Soul jazz was never in short supply during the mid to late sixties, occupying slots in juke boxes next to Aretha Franklin and James Brown and filling clubs such as Count Basie’s lounge in Harlem. On many a night these small and noisy joints were excellent places to catch master organists such as Richard “Groove” Holmes burn through a set of meaty jam sessions.
On Basie’s Bandstand features seven unreleased tunes from a 1966 live set and is about as basic a set of soul jazz as you can get. Too many practitioners at the time often tried to tinker with a reliable formula by including current pop tunes or more exotic material into the repertoire, neglecting the nuts and bolts formula that made soul jazz so appealing in the first place. Although Holmes enjoyed the occasional ballad in the studio, here in the live setting he sticks to predictable burners like “Night Train” and “Moanin’”, both of which would be familiar to the nightclub audience. There are no ballads or bossas, just straight forward blues, many of which are taken at a fire breathing pace. In fact, the trio seems to be barely hanging on throughout a breakneck “Rifftide”, the audience egging on what amounts to an endurance test for those on the stage. However, Holmes works his best magic at more subdued tempos, allowing him to really dig into the groove with some bluesy vamps and swirls of noise. Although the organist is clearly the main attraction, the little-known sidemen fill out their roles with all the spirit of an understudy given a shot at the lead. Edwards deft guitar work has the brittle sound of early rock’n’roll and he seems hellbent on including every note on the fretboard in every solo.

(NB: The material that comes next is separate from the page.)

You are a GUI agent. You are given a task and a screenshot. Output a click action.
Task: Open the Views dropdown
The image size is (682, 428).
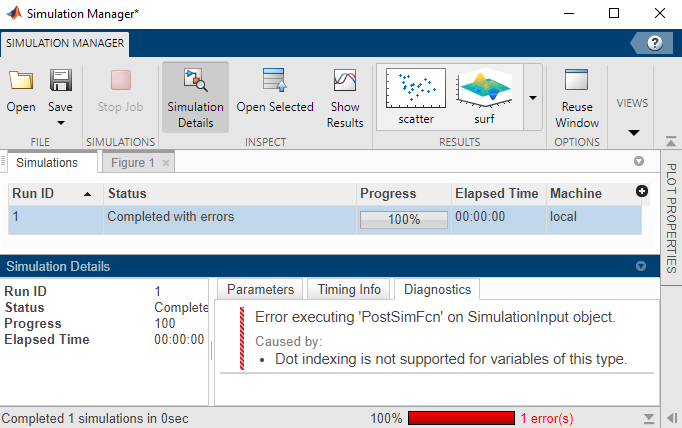click(632, 131)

George Randall, in his recording debut, seems content to beat out the tempo and leave the flash to the other two. After it’s all said and done, Holmes and his two sidekicks deliver a Cliff’s Notes version of the history of soul jazz in one very satisfying club set, expertly captured by Rudy Van Gelder. Although Prestige has a seemingly inexhaustible supply of this type of stuff already, the unreleased material featured on this release stands up with the best of what’s already available.
Track Listing: 1. Indiana 2. Moanin' 3. When I Grow Too Old To Dream 4. Rifftide 5. This Here 6. Nica's Dream 7. Night Train.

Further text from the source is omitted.